I want to find the smallest subset (let's call P) of S such that for each number
in our list N, there exists at least one interval in P that contains it. The intervals in P are allowed to overlap.
Trivial example:
S = {[1..4], [2..7], [3..5], [8..15], [9..13]}
N = [1, 4, 5]
// so P = {[1..4], [2..7]}
I think a dynamic algorithm might not work always, so if anybody knows of a solution to this problem (or a similar one that can be converted into), that would be great. I am trying to make a O(n^2 solution)
Here is one greedy approach
P = {}
for each q in N: // O(n)
if q in P // O(n)
continue
for each i in S // O(n)
if q in I: // O(n)
P.add(i)
break
But that is O(n^4).. Any help with creating a greedy approach that is O(n^2) would be great!
Thanks!
* Update: * I've been slamming at this problem and I think I have an O(n^2) solution!!
Let me know if you think I'm right!!!
N = MergeSort (N)
upper, lower = infinity, -1
P = empty set
for each q in N do
if (q>=lower and q<=upper)=False
max_interval = [-infinity, infinity]
for each r in S do
if q in r then
if r.rightEndPoint > max_interval.rightEndPoint
max_interval = r
P.append(max_interval)
lower = max_interval.leftEndPoint
upper = max_interval.rightEndPoint
S.remove(max_interval)
I think this should work!! I'm trying to find a counter solution; but yeah!!

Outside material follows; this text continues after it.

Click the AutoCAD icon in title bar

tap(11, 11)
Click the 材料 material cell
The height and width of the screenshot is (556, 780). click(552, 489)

This problem is similar to set cover problem, which is NP-complete (i.e., arguably has no solution faster than exponential). What makes it different is that intervals always cover adjacent elements (not arbitrary subset of N), which opens ways for faster solutions.
http://en.wikipedia.org/wiki/Set_cover_problem
I think that the solution proposed by Mike is good enough. But I think I have quite straightforward O(N^2) greedy algo. It starts like the Mike's one (moreover, I believe Mike's solution can also be improved in similar way):
You sort your N numbers and place them sorted into array ELEM; COMPLEXITY O(N*lg N);
Using binary search, for each interval S[i] you identify starting and ending index of elements in ELEM that are covered by S[i]. Say, you place this pair of numbers into array COVER, the difference between the two indices tells you how many elements you cover, for simplicity, let us place it array COVER_COUNT; COMPLEXITY O(N*lg N);
You introduce index pointer p, that shows till which element in ELEM, your N is already covered. you set p = 0, meaning that all elements up to 0-th (excluded) are initially covered (i.e., no elements); Complexity O(1). Moreover you introduce boolean array IS_INCLUDED, that reflects if interval S[i] is already included in your coverage set. Complexity O(N)
Then you start from the 0-th element in ELEM and see what is the interval that contains ELEM[0] and has greater coverage COVER_COUNT[i]. Imagine that it is i-th interval. We then mark it as included by setting IS_INCLUDED[i] to true. Then you set p to end[i] + 1 where end[i] is the ending index in COVER[i] pair (indeed now all elements til end[i] are covered). Then, knowing p you update all elements in COVER_COUNT so that they reflect how many elements of not yet covered elements each interval covers (this can be easily done in O(N) time). Then you perform the same step for ELEM[p] and continues till p >= ELEM.length. It can be observed that the overall complexity is O(N^2).
You finish in O(n^2) and in IS_INCLUDED has true for intervals of S included in optimal cover set
Let me know if this solution seems reasonable to you and if I calculated everything well.
P.S. Just wanted to add that the optimality of ythe solution found by algo can be proved by induction and contradiction. By contradiction, it is easy to show that at least one optimal solution includes the longest interval of those covering element ELEM[0]. If so, by induction we can show that for each next element in algo, we can keep on following the strategy of selelcting the interval that is the longest with respect to the number of remaining elements covered and that covers the leftmost yet uncovered element.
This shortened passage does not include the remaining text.